# Work instruction:
Print the first line of the records below and every line after it, up to and including the line with "Flat for Rent in Sanepa, Lalitpur (55, 2454)". Print nothing else.

# Input material:
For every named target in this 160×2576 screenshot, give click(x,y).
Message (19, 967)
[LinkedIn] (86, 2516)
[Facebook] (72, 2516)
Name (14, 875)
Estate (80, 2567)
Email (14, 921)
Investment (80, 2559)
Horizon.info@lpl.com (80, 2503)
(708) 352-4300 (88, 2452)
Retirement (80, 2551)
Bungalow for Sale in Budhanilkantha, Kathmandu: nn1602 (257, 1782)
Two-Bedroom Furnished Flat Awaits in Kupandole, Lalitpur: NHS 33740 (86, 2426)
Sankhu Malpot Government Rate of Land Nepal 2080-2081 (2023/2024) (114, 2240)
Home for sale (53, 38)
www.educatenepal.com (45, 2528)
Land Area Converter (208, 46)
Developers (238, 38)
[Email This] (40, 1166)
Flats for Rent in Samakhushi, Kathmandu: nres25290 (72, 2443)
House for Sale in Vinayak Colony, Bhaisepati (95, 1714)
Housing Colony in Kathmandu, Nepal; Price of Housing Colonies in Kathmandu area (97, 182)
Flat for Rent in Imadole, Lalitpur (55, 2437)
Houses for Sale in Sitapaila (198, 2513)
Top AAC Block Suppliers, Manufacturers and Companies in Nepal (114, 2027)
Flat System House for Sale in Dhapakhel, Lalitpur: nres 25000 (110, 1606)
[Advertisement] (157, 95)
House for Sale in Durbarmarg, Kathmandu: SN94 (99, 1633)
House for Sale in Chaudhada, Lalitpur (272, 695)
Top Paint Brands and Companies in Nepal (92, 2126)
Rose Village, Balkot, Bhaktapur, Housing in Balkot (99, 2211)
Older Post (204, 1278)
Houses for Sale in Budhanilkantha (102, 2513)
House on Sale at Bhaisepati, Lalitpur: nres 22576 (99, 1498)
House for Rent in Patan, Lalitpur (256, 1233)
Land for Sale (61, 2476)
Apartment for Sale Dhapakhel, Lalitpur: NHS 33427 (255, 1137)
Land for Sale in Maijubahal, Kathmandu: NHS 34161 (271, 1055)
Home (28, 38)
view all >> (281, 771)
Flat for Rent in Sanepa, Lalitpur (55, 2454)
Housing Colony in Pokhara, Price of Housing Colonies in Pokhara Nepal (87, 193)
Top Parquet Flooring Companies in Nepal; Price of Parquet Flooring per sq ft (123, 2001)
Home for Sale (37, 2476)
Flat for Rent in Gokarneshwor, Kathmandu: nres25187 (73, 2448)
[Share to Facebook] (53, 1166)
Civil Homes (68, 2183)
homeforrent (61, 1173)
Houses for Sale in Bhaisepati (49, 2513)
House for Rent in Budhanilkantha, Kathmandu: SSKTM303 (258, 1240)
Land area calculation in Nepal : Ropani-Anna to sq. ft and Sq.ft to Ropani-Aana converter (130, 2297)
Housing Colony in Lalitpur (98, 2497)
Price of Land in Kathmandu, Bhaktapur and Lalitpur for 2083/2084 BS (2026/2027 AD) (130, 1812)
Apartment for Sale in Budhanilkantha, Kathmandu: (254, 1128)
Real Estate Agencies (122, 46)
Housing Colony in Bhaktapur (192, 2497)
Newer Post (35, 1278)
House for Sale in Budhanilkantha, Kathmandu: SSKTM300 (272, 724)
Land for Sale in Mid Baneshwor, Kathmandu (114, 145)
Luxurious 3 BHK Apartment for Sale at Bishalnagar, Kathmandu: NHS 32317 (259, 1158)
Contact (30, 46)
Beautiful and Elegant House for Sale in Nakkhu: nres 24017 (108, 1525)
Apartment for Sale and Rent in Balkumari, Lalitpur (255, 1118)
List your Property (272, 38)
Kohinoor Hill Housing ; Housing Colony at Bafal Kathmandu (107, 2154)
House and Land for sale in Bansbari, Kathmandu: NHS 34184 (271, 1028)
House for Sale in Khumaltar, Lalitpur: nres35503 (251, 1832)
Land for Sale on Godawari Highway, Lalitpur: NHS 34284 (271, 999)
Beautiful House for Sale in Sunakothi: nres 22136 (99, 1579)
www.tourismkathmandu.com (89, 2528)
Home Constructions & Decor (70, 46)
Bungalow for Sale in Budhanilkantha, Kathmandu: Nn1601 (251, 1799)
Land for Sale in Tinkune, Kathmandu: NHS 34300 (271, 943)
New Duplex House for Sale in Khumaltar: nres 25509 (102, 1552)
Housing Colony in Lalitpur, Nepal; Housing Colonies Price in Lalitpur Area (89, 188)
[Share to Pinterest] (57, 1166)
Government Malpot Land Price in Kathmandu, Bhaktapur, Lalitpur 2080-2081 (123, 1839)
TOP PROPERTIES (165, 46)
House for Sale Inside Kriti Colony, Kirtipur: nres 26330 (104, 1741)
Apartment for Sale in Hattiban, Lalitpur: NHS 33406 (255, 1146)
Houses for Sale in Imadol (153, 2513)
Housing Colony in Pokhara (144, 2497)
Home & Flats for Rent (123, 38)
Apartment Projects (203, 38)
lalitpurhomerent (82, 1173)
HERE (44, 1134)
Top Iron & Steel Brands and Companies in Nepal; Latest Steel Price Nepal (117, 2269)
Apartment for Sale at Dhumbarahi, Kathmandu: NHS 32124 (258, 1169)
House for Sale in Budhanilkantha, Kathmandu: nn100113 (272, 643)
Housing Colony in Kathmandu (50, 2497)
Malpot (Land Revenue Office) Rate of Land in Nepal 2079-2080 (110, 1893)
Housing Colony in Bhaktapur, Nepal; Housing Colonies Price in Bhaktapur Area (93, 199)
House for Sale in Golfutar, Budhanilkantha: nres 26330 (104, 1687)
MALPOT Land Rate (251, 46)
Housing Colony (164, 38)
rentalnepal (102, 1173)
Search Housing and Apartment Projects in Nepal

# Result for this exercise:
For every named target in this 160×2576 screenshot, give click(x,y).
Message (19, 967)
[LinkedIn] (86, 2516)
[Facebook] (72, 2516)
Name (14, 875)
Estate (80, 2567)
Email (14, 921)
Investment (80, 2559)
Horizon.info@lpl.com (80, 2503)
(708) 352-4300 (88, 2452)
Retirement (80, 2551)
Bungalow for Sale in Budhanilkantha, Kathmandu: nn1602 (257, 1782)
Two-Bedroom Furnished Flat Awaits in Kupandole, Lalitpur: NHS 33740 (86, 2426)
Sankhu Malpot Government Rate of Land Nepal 2080-2081 (2023/2024) (114, 2240)
Home for sale (53, 38)
www.educatenepal.com (45, 2528)
Land Area Converter (208, 46)
Developers (238, 38)
[Email This] (40, 1166)
Flats for Rent in Samakhushi, Kathmandu: nres25290 (72, 2443)
House for Sale in Vinayak Colony, Bhaisepati (95, 1714)
Housing Colony in Kathmandu, Nepal; Price of Housing Colonies in Kathmandu area (97, 182)
Flat for Rent in Imadole, Lalitpur (55, 2437)
Houses for Sale in Sitapaila (198, 2513)
Top AAC Block Suppliers, Manufacturers and Companies in Nepal (114, 2027)
Flat System House for Sale in Dhapakhel, Lalitpur: nres 25000 (110, 1606)
[Advertisement] (157, 95)
House for Sale in Durbarmarg, Kathmandu: SN94 (99, 1633)
House for Sale in Chaudhada, Lalitpur (272, 695)
Top Paint Brands and Companies in Nepal (92, 2126)
Rose Village, Balkot, Bhaktapur, Housing in Balkot (99, 2211)
Older Post (204, 1278)
Houses for Sale in Budhanilkantha (102, 2513)
House on Sale at Bhaisepati, Lalitpur: nres 22576 (99, 1498)
House for Rent in Patan, Lalitpur (256, 1233)
Land for Sale (61, 2476)
Apartment for Sale Dhapakhel, Lalitpur: NHS 33427 (255, 1137)
Land for Sale in Maijubahal, Kathmandu: NHS 34161 (271, 1055)
Home (28, 38)
view all >> (281, 771)
Flat for Rent in Sanepa, Lalitpur (55, 2454)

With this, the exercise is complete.